- _Exercise goal_
Leave out the images and repeat the listing below without a single change.

- _Given information_
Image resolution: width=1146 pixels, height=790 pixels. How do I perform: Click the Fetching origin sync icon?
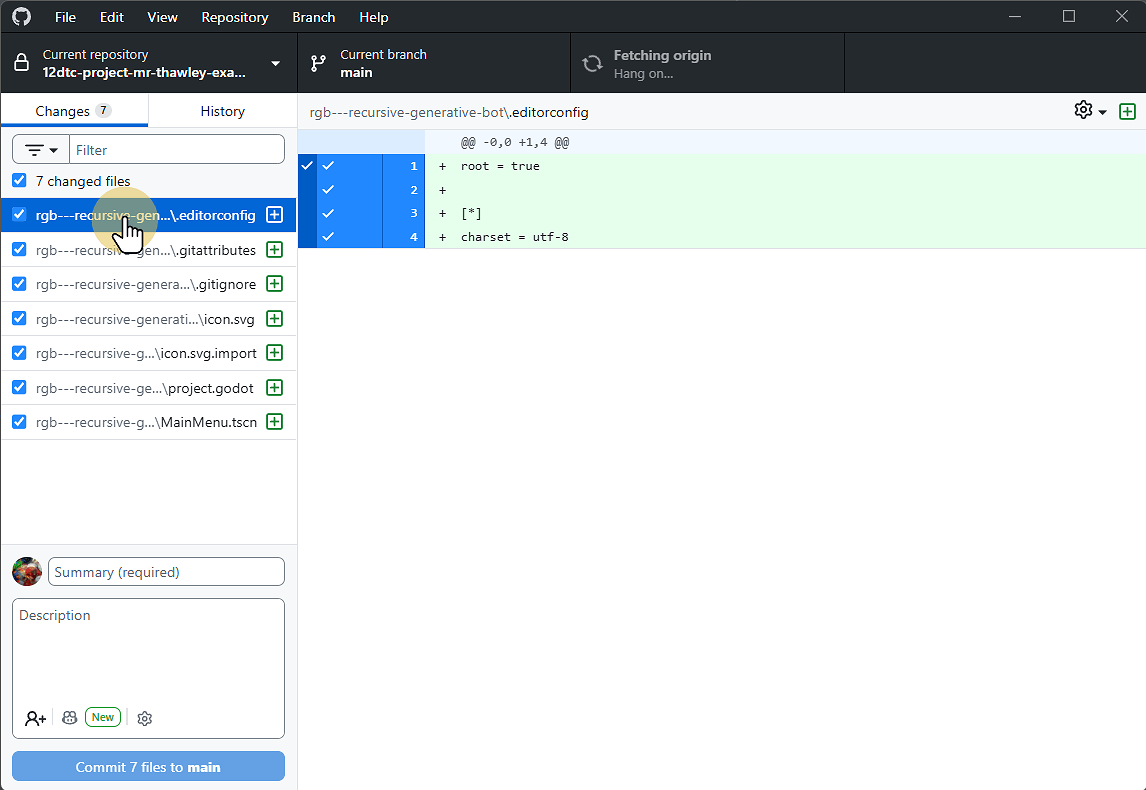[592, 62]
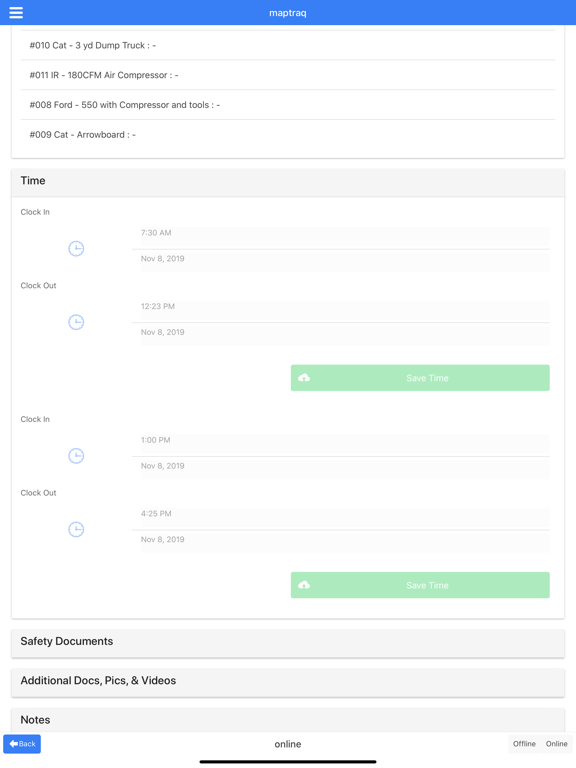576x768 pixels.
Task: Tap clock icon beside 7:30 AM clock in
Action: 76,249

- _Answer section_
Image resolution: width=1146 pixels, height=790 pixels. How do I perform: Click the Fetching origin sync icon?
[592, 62]
576x768 pixels.
Task: Tap clock icon beside 7:30 AM clock in
Action: 76,249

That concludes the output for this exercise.